From a story standpoint, the game has a unique challenge: most players have probably seen all three movies, so there won't be any big surprises in terms of plot development. What makes the presentation unique is the delivery of cutscenes. Aside from being rendered using LEGO pieces, there is an uncommon omission: there's no voice acting (at least in the traditional sense). Now, at first this may seem like a big mistake - shouldn't we hear Indy deliver his one-liners about snakes and inevitable run-ins with Nazis? However, once you move beyond that initial thought, it comes off as a strange critique - hearing Lego characters voice acted by celebrity-sounding counterparts would probably end up being less immersive. The developer's choice of near-silent voice acting is a better alternative - the characters let out grunts and squeaks during story sequences - all this makes for a quirky, good time. Even with their original nature, criticism can be leveled against all the game's cutscenes: why can't you skip the sequences you've already seen or simply aren't interested in? It's a small note to check off, but nonetheless it should be on every developer's checklist nowadays.
The first time through you'll play the game's Story Mode. All these levels have you in control of Indy and a compatriot character. This secondary, playable character is always essential to each level in some way. Whether it's Marion, Short Round, Willie, or Henry Jones Sr., they all pack one special ability to help solve puzzles and traverse tricky environmental obstacles. Sometimes these abilities come off as a clever homage to the movies, while at other times they seem like unnecessary additions. For example, Willie (from the Temple of Doom) can shatter glass (revealing key items and treasures), an obvious reflection of her loud, ditzy, on-screen personality. However, Marion (from Raiders) simply jumps higher than Indy. This leads to you constantly switching between her and Indy just to climb to get on top of a ledge. Why not just allow Indy to jump higher in the first place?

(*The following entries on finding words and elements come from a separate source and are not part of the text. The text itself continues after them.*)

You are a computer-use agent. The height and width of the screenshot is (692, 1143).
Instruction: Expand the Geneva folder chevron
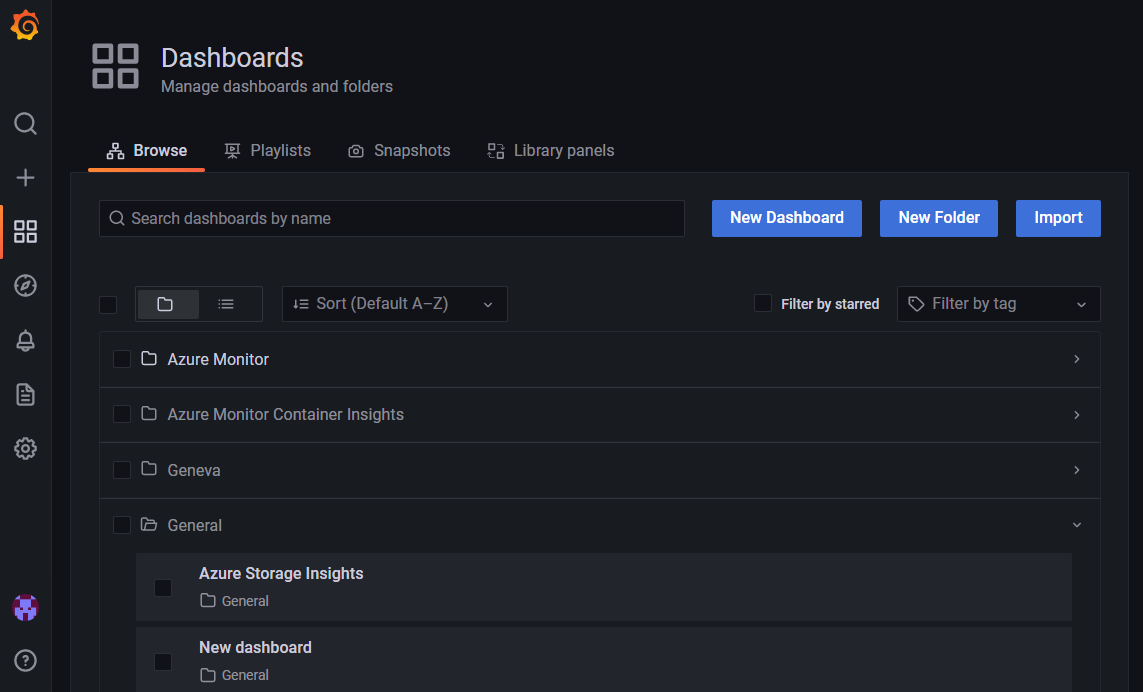tap(1076, 470)
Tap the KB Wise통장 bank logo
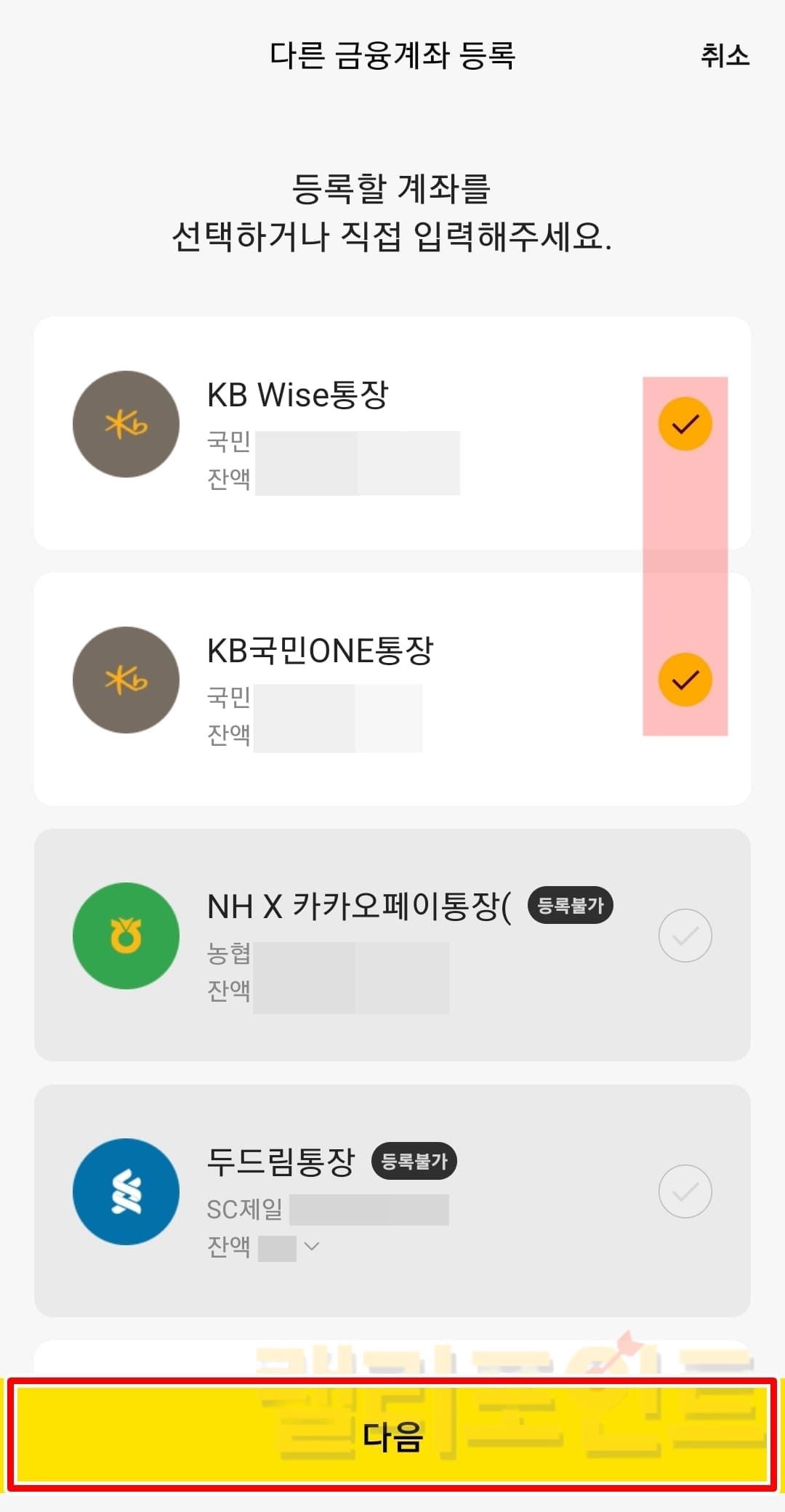785x1512 pixels. click(x=126, y=424)
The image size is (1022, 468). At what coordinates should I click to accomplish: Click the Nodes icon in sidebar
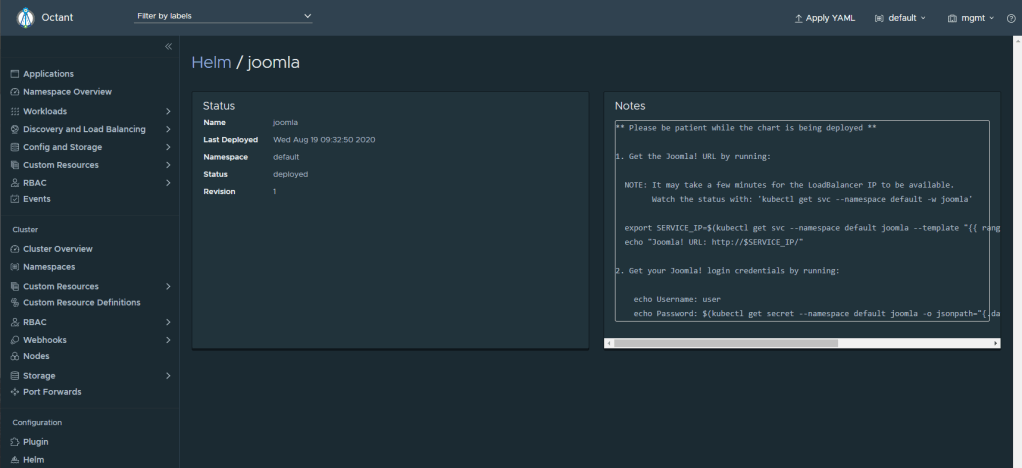(x=14, y=356)
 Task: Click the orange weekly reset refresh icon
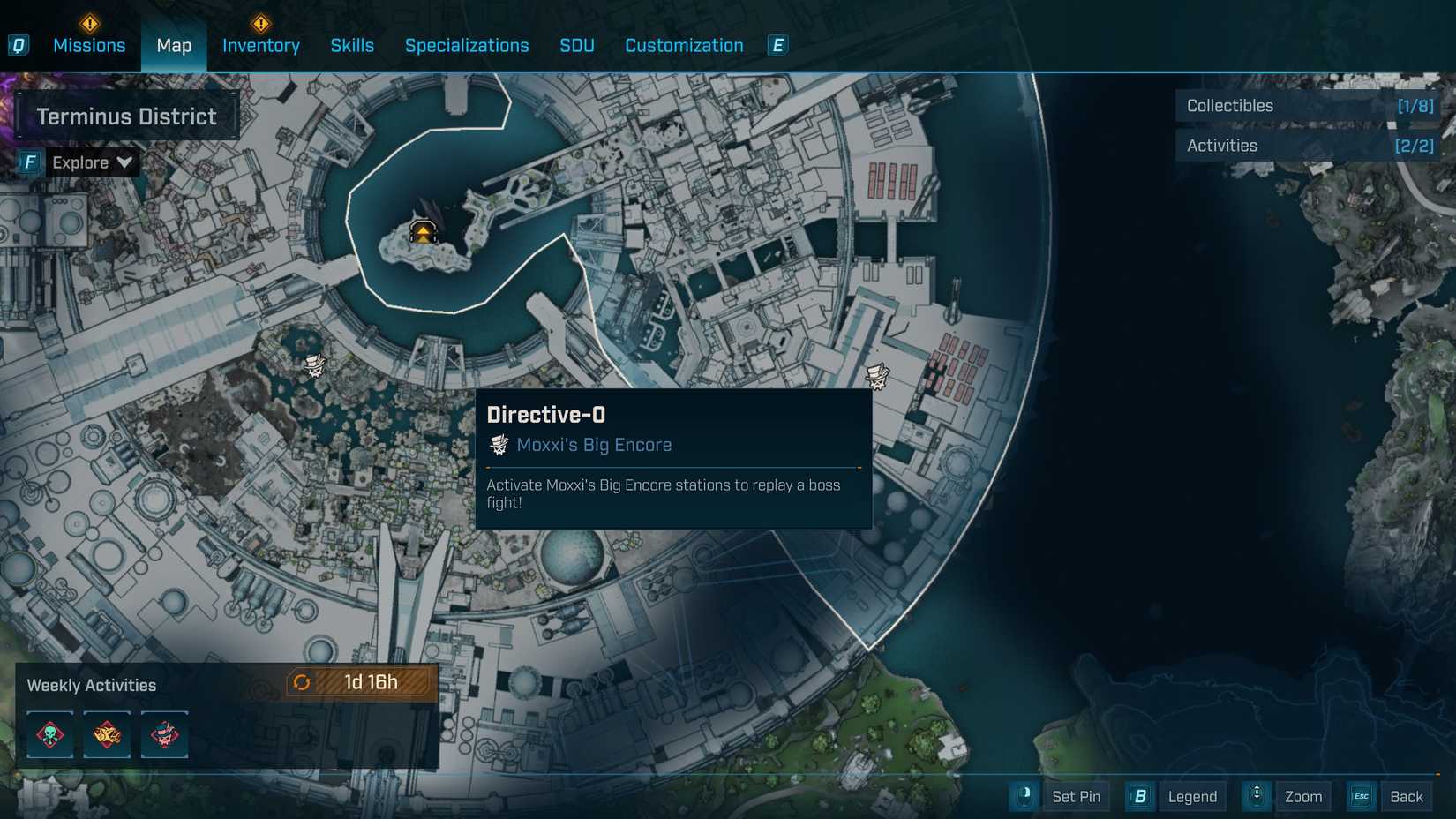(302, 682)
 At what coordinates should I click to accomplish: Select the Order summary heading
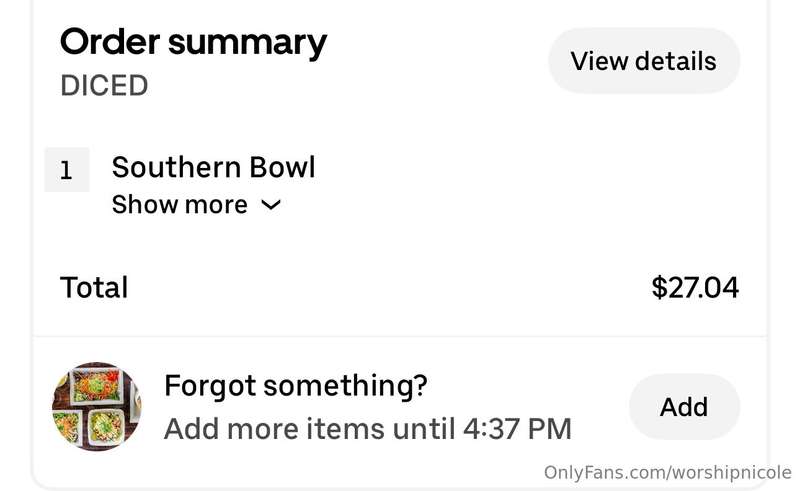[x=193, y=43]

There is always the option to insert another controller and let your friend play as the other character, but if you're playing solo, then it's up to the A.I. to control them. The intelligence quotient of your computer-controlled friend comes off as uneven; it seems to run at two extremes - when it's smart, it shows, but it can be extremely stupid as well. As an example of the former, your computer-controlled friend can traverse pits and kill snakes to help you stand on a switch - a respectable, heroic moment. However, on numerous occasions you'll find your A.I. buddy not helping you in a fight or repeatedly jumping into a pit, dying over and over again.